Suasana diskusi dan halal bihalal DPP Pasoepati dan elemen suporter lain di Grand Sae Hotel, Kamis (20/6 - 2019) malam. (Istimewa/DPP Pasoepati)
16 Juli 2019 14:25 WIB Ivan Andimuhtarom Indonesia Share :

Solopos.com, SOLO - Kelompok pendukung Persis Solo, Pasoepati, menyerukan keluarnya Sekjen Persis, Dedi M. Lawe dari tubuh manajemen. Mereka menilai ketidakprofesionalan manajemen membuat tim kebanggan mereka semakin terpuruk.

Pemicu terbesar yang semakin menguatkan desakan mundurnya Dedi M. Lawe adalah kekonyolan dalam kesalahan nomor jersey rekrutan terbaru M. Shulton Fajar dalam laga kontra Martapura FC di Stadion Wilis, Kota Madiun, Minggu (14/5/2019). Kesalahan itu membuat Persis hanya bisa bermain dengan 10 pemain sejak menit awal hingga pertandingan usai.

Persis juga gagal meraih poin penuh dalam laga itu. Sejatinya, permainan Tegar Hening Pangestu dkk. cukup menjanjikan. Sayang, kalah jumlah pemain membuat pertandingan berakhir dengan skor kaca mata.

Salah satu anggota Pasoepati, Sengkut, bisa bertemu dengan Pelatih Persis Agus Yuwono (AY) di mes pemain seusai laga. Beberapa fakta yang diungkapkan AY menguatkan dugaan Pasoepati yang menilai manajemen tidak serius.

Presiden Pasoepati, Aulia Haryo Suryo, mengatakan sesuai pertemuan antara Sengkut dengan AY, ia mendapat beberapa fakta seperti target tim yang tidak serius promosi ke Liga 1. Dedi hanya menyatakan target Persis musim ini bertahan di Liga 2.

“Padahal, sejak tiga tahun lalu, Dedi selalu mengatakan manajemen serius membawa Persis promosi ke Liga 1. Yang terbaru ya baru beberapa bulan lalu saat diskusi membahas stadion kandang sementara Persis. Dedi juga mengatakan dengan mantap mau naik Liga 1. Tapi kecerobohan manajemen di laga kontra Martapura FC membuka mata kita kalau semuanya hanya bualan Dedi,” paparnya saat dihubungi Solopos.com, Senin (15/7/2019).

Lelaki yang akrab disapa Rio itu mengatakan Pasoepati akan terus menuntut Dedi mundur. Menurutnya, jika Dedi masih ada di tubuh manajemen Persis, selamanya Persis tak akan berprestasi yang mungkin juga bisa terdegradasi.
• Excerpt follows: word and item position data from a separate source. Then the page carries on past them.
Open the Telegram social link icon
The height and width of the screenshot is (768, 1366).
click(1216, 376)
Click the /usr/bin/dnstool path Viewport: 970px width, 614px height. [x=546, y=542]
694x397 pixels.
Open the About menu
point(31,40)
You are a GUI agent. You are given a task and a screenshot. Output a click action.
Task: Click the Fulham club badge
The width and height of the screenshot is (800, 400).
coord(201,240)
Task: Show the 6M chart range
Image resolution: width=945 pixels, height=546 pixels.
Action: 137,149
“Beberapa waktu lalu, Dedi mengatakan pemecatan manajer lama Persis Catur Prasetya karena dorongan suporter. Kini, kami menuntut Dedi yang mundur dari jabatannya,” tegasnya.
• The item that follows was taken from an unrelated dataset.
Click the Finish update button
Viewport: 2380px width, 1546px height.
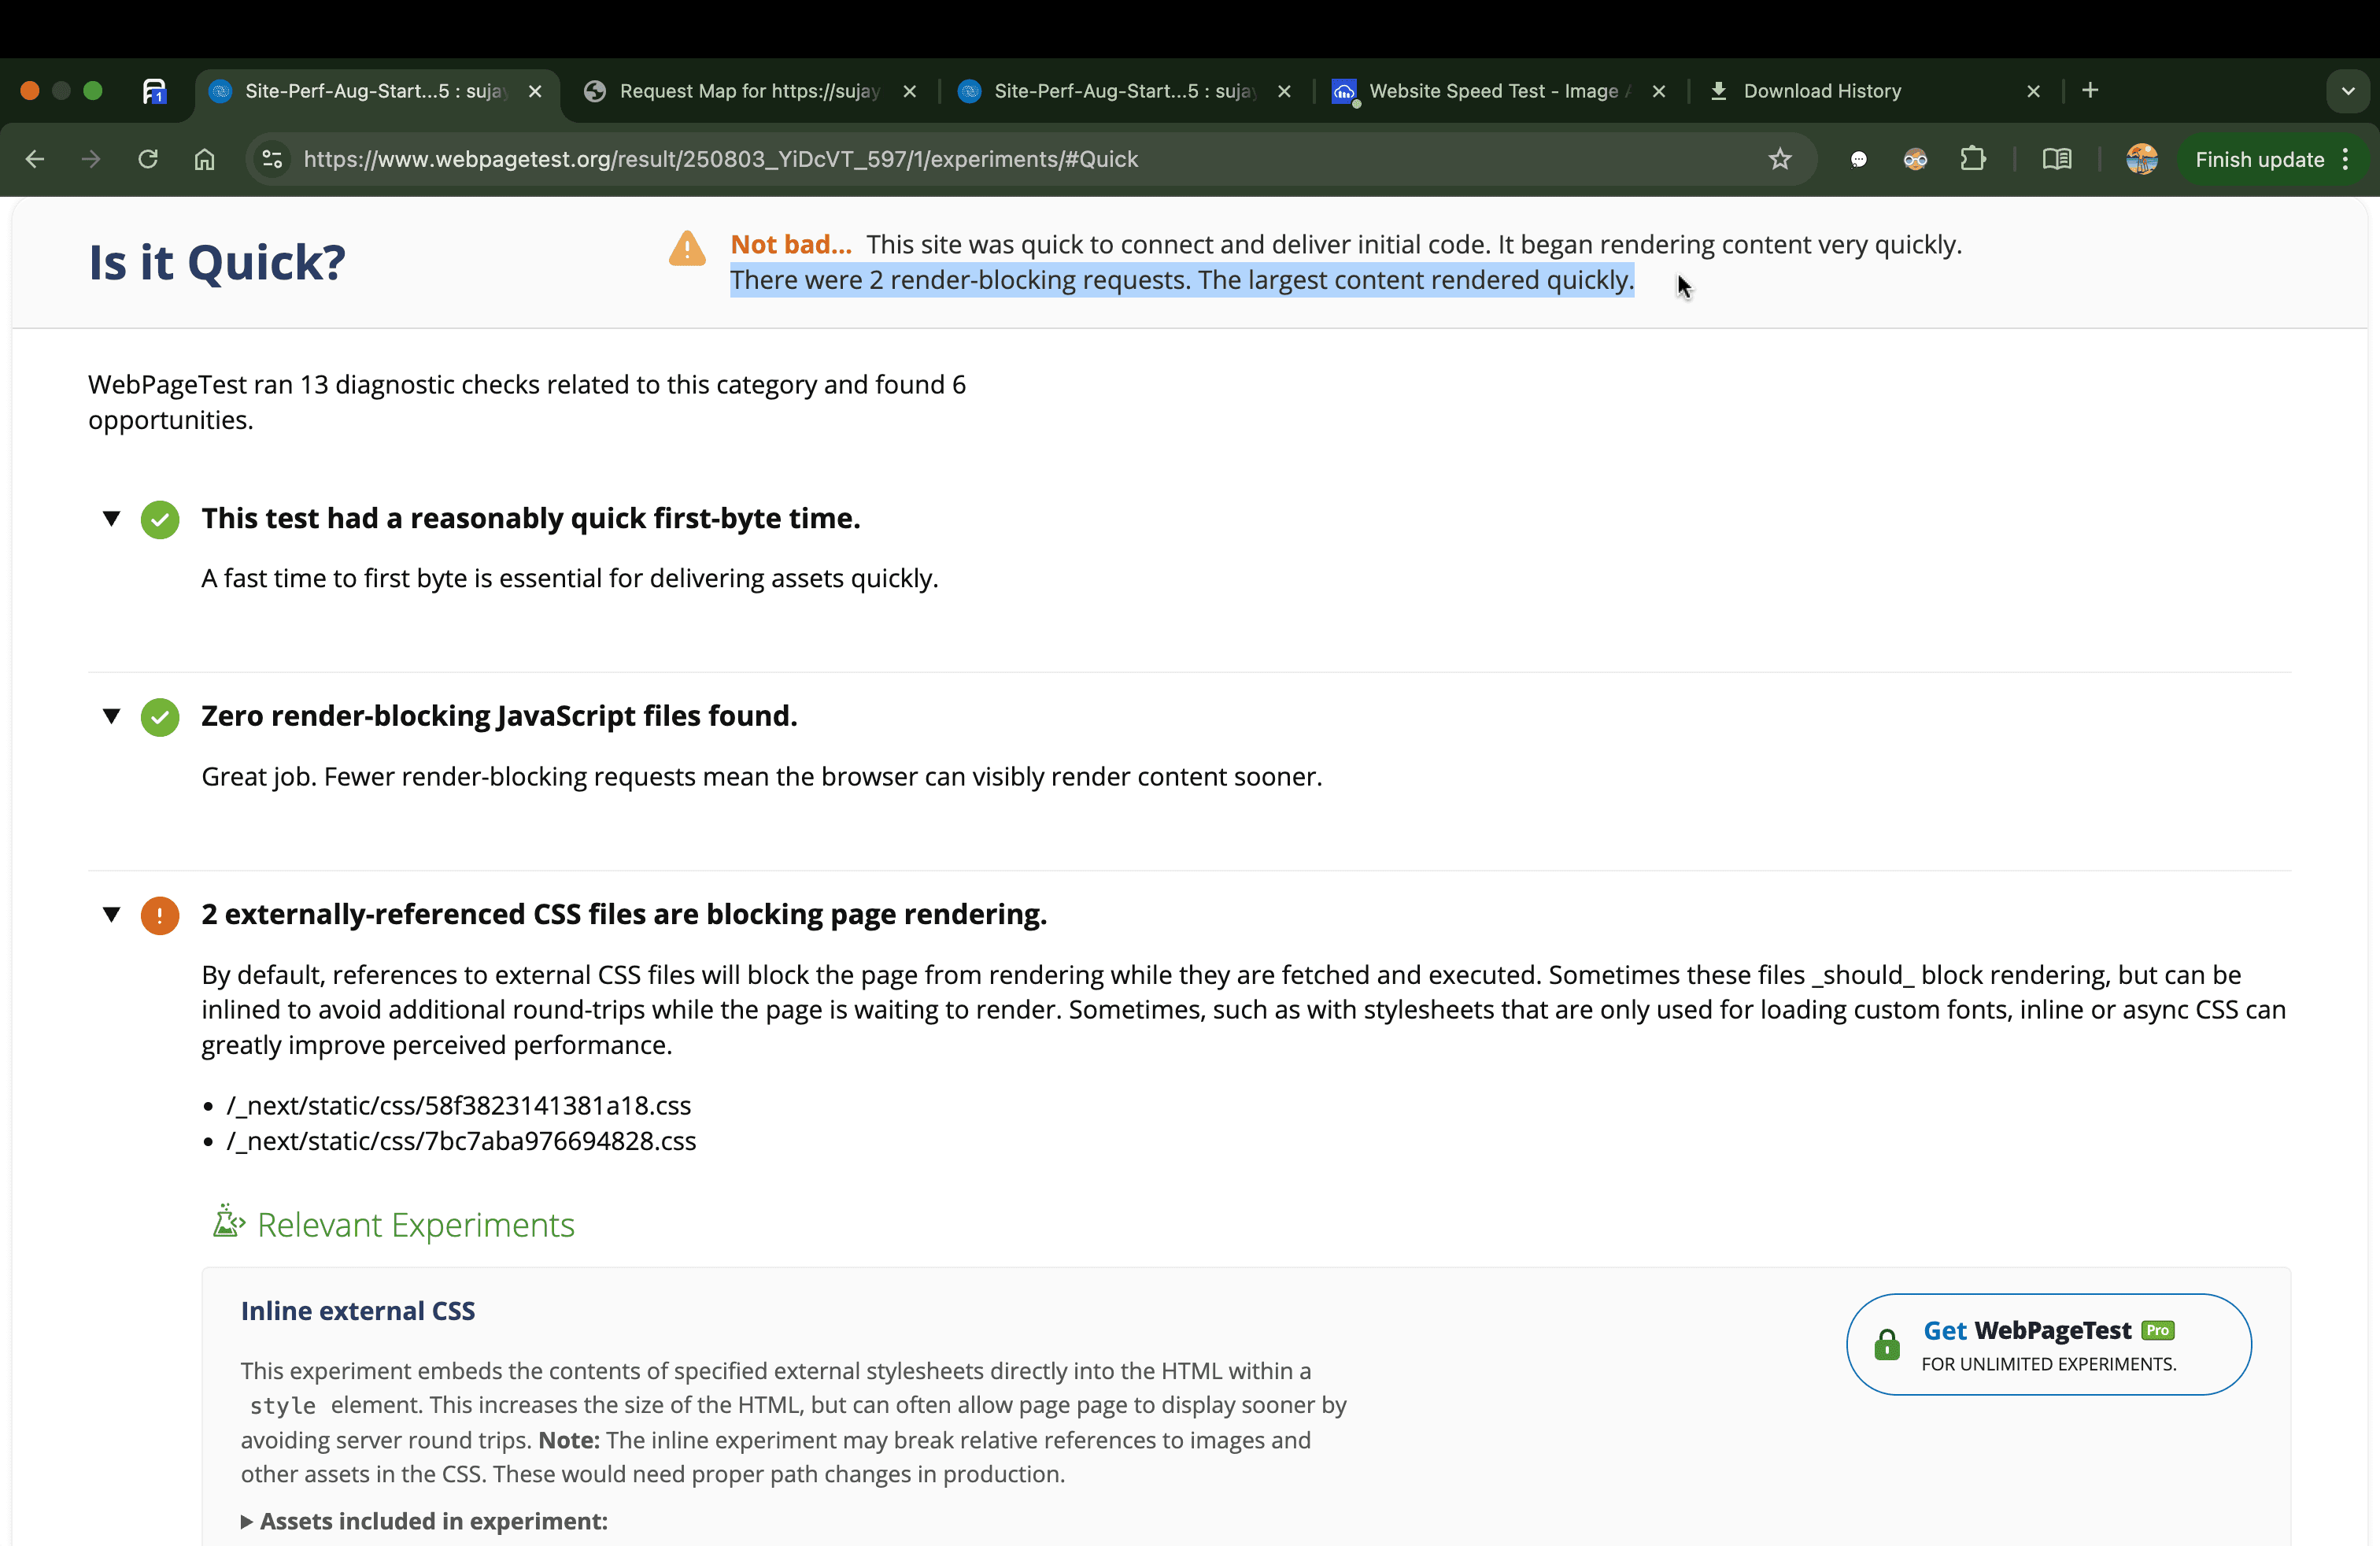[2260, 159]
Rio mengatakan Pasoepati akan menyatukan semangat dan gerakan untuk menyelamatkan Persis. Ia tak ingin Laskar Sambernyawa semakin terpuruk. “Kami tetap mendukung kalian skuat Persis. Tapi, maaf, kami masih harus berjuang membersihkan manajemen dari orang-orang yang tidak paham sepak bola,” papar dia.